Return the line that has "This screenshot has height=814, width=1613." and all lines below it through the last, exactly as they stand; omit pictures.

══════════════════════════════

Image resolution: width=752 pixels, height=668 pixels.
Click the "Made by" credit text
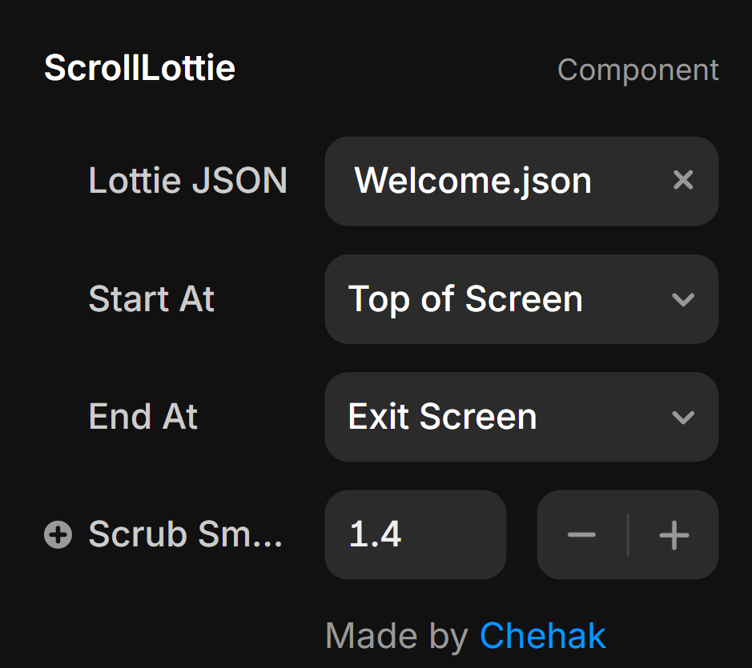(x=396, y=637)
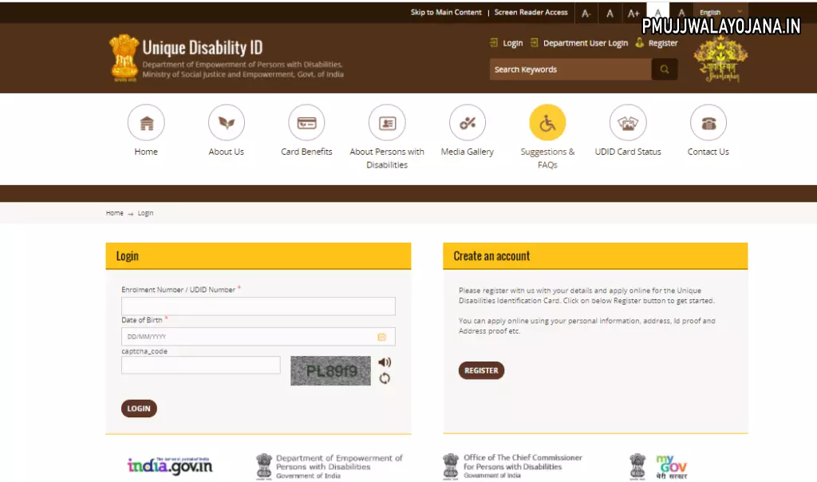817x482 pixels.
Task: Click the search magnifier icon
Action: (665, 69)
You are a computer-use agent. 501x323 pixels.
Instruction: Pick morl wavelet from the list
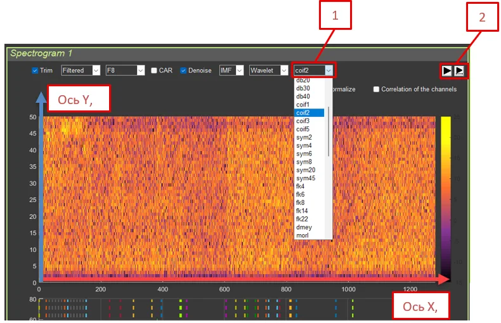tap(303, 235)
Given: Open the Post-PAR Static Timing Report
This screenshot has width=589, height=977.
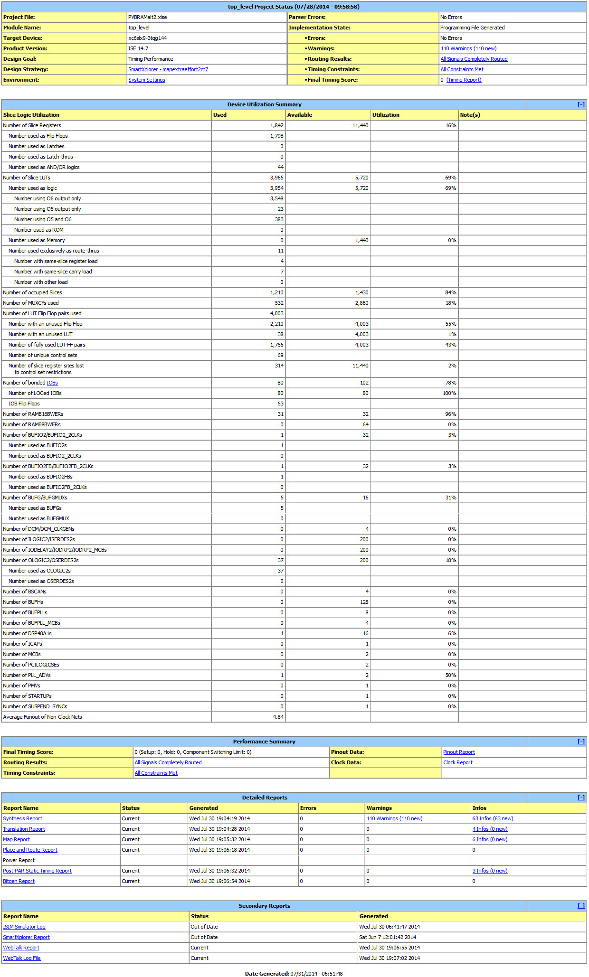Looking at the screenshot, I should tap(37, 871).
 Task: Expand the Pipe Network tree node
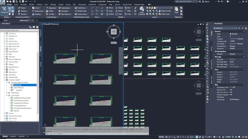click(4, 51)
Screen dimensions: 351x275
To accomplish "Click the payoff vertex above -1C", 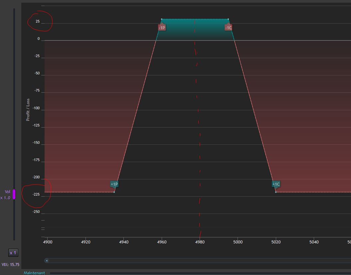I will (x=228, y=19).
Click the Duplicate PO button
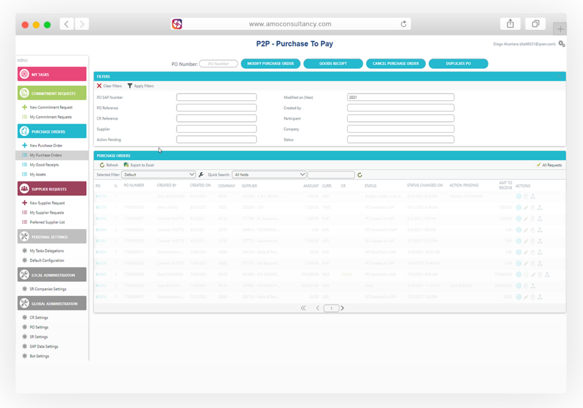This screenshot has height=408, width=583. pos(458,64)
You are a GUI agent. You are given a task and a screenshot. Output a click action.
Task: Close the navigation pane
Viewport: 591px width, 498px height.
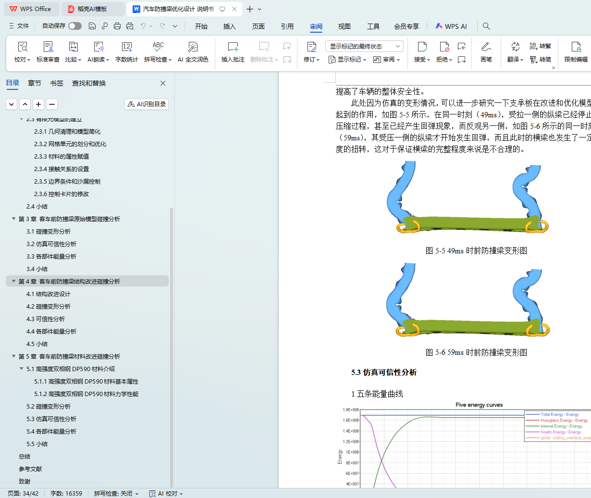(163, 83)
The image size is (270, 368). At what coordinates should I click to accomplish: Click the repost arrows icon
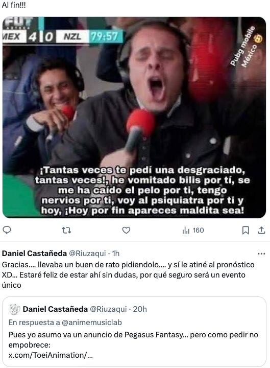66,230
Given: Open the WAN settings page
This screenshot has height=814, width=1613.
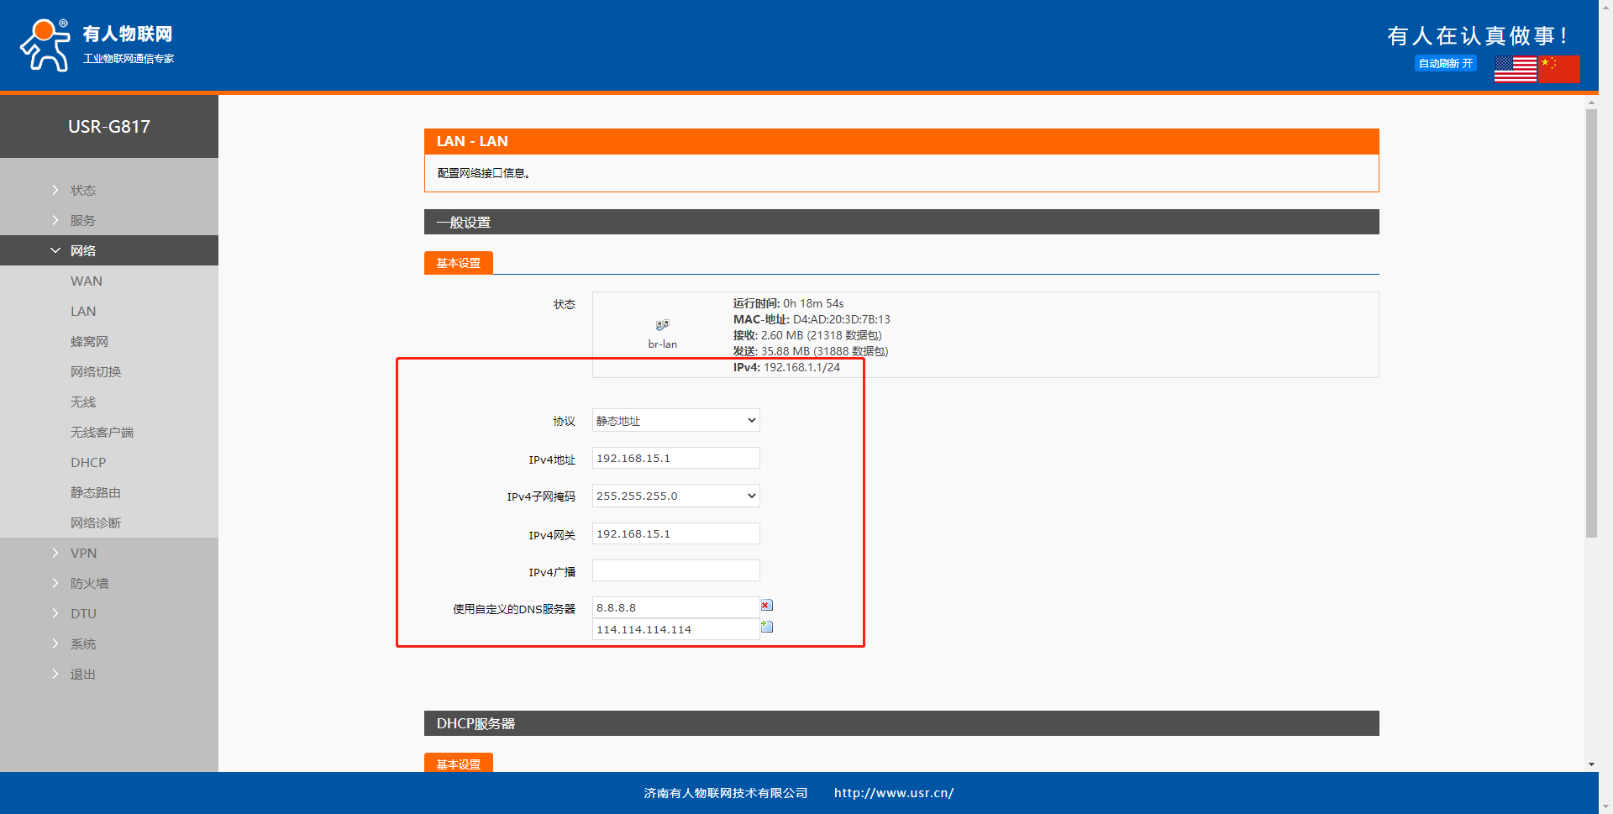Looking at the screenshot, I should (x=87, y=281).
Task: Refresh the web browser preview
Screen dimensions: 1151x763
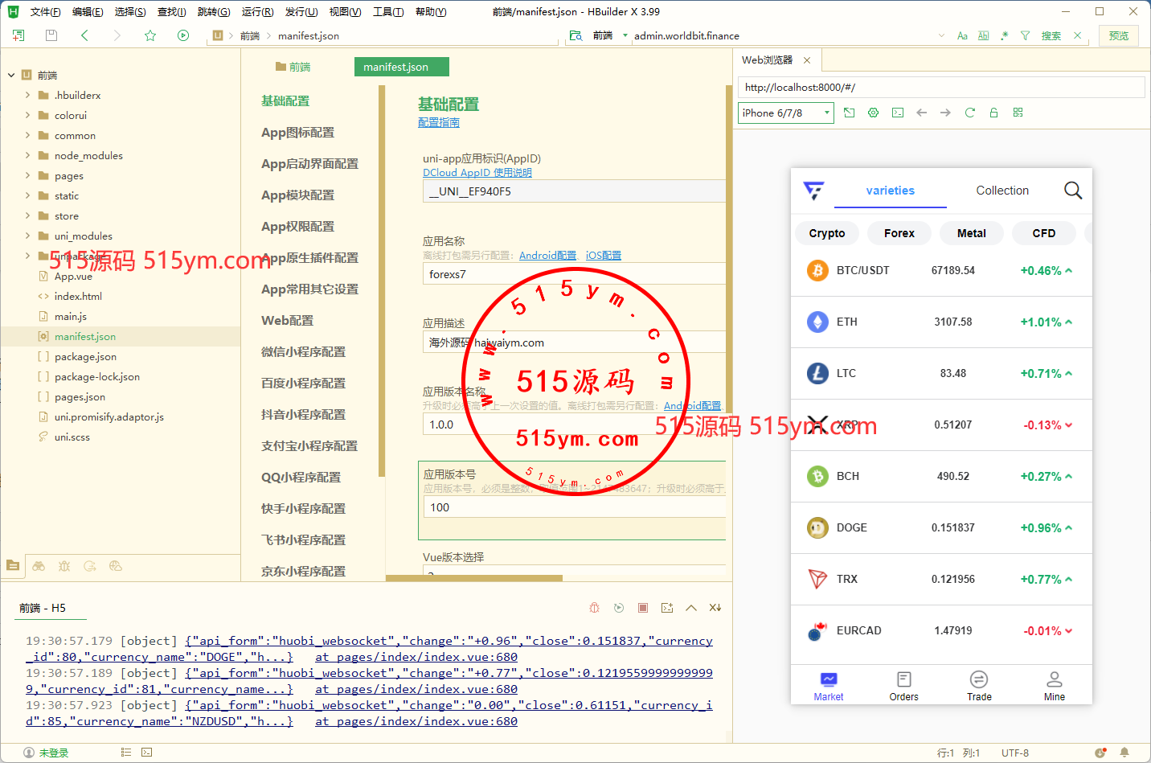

══════════════════════════════

EXERCISE ANSWER:
This screenshot has height=814, width=1613.
Looking at the screenshot, I should (x=87, y=281).
Task: Refresh the web browser preview
Screen dimensions: 1151x763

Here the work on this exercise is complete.